What is Robotic Process Automation ?

   Fri, 19-Apr-2019   Intellyk   Intellyk    No Comments


Robotic process automation (RPA) is currently receiving a lot of attention and rightly so. Organizations are driving considerable value by streamlining enterprise processes and reducing cost.

Forrester predicts that the RPA industry will be worth around US$2.9 billion by 2021. The research firm also estimates that by 2021, more than 4 million robots will come into existence and will perform administrative and office work as well as sales and related jobs.

Presently, the RPA market is dominated by North America and the Asia-Pacific region is adopting the technology rapidly in areas such as healthcare, BFSI, IT, retail, and telecommunications.

John Cryan, CEO of Deutsche Bank summed up the signal changes brought about by technologies like RPA with his statement, "In our bank we have people doing work like robots. Tomorrow we will have robots behaving like people. It doesn't matter if we as a bank will participate in these changes or not, it is going to happen."

What is robotic process automation (RPA)?

Robotic process automation (RPA) refers to the use of software driven by artificial intelligence (AI) and machine learning (ML) to automate high-volume, repetitive tasks of a business process.
Just like humans, RPA robots utilize the user interface to manipulate applications and capture data. They communicate with other systems and interpret messages and send responses to perform a wide variety of tasks.

However, RPA robots cost much less than an employee, never take sick days, never sleep, and make absolutely no errors. Thus, RPA offers a competitive edge to businesses that adopt it.

How is RPA different from traditional automation?

In principle, both RPA and traditional automation integrate software to automate business processes. However, traditional automation typically achieves this on the backend. Specifically, RPA and traditional automation differ in the following ways:

  • Low technical barrier: Traditional automation involves the use of APIs and thorough knowledge of the target system. RPA robots can work at the level of the graphical user interface (GUI) and application integration is not required.

  • Vendor/Software Limitations: In traditional automation, only certain systems can be integrated due to API limitations and applications cannot be customized by users because the source code is not available. Automation of legacy systems is a challenge because it requires through knowledge of software. RPA does not have these limitations as it works on the GUI.

  • Customization: Traditional automation does not lend itself to customization to the user's platforms in the manner in which RPA does.

  • Audience: Skilled software developers are required to deploy traditional automation applications, whereas RPA requires techno-functional SMEs to train robots.

Why should organizations consider RPA implementation?

RPA is the most cost-effective and efficient way to automate modern office tasks. Today, employees use a greater number of tools than they did in the past. It is simply not feasible any longer to automate all these tools and interactions using macros.

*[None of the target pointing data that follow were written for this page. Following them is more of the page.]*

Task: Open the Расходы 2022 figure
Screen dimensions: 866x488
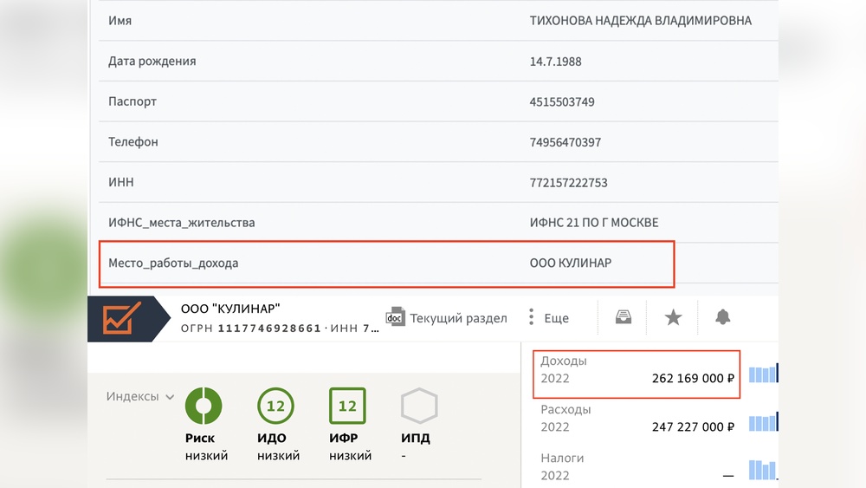Action: [x=637, y=419]
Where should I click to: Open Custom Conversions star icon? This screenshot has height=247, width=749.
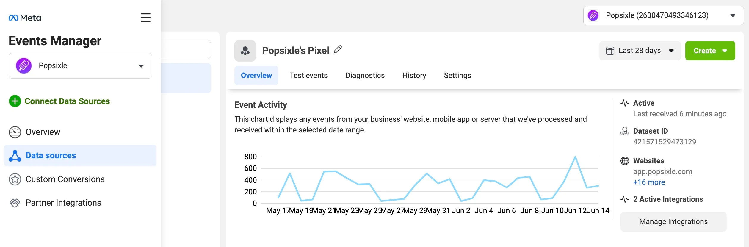(x=15, y=179)
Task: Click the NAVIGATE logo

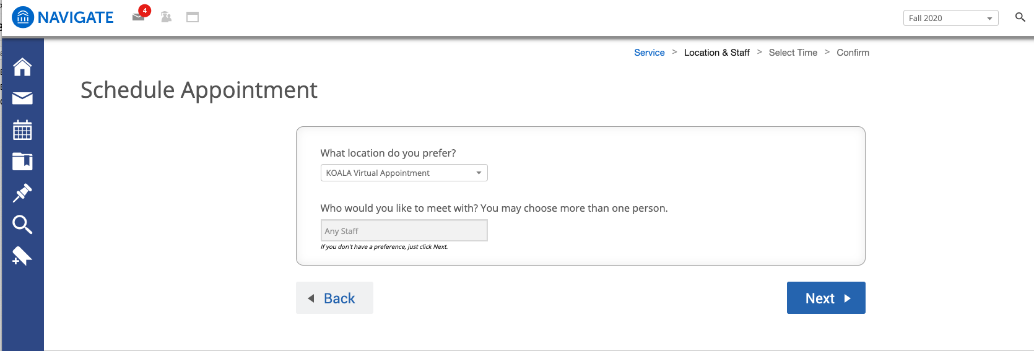Action: point(63,17)
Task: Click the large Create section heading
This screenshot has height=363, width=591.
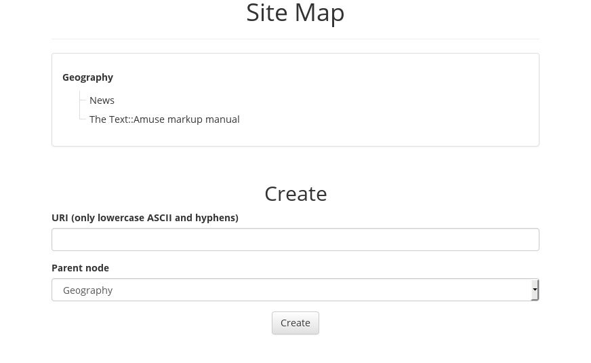Action: click(296, 193)
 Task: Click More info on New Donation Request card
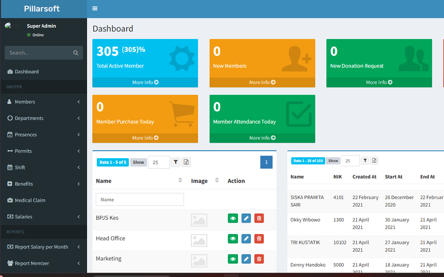click(x=379, y=82)
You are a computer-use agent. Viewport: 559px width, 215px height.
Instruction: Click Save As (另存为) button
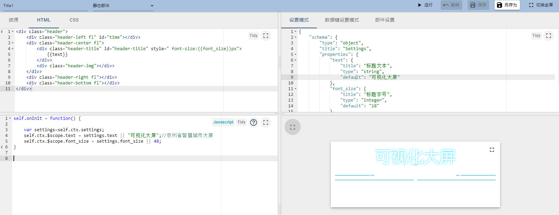pyautogui.click(x=507, y=5)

Implementation of RPA offers several benefits to organizations:

  • Highly scalable and flexible: RPA has the ability to perform a wide variety and volume of tasks across business units and geographies in parallel. Extra robots can be deployed to deal with fluctuations in volume at minimal cost.

  • Greater accuracy, improved compliance: RPA robots are trained to work according to the rules of a program. They work with greater precision and accuracy than humans. They never make mistakes and never get tired; thus, they are compliant and consistent.

  • Identify workflow inefficiencies: Business processes become streamlined after deployment of RPA. Businesses may also discover ways to reduce inefficiencies by simplifying existing workflows and eliminating needless processes.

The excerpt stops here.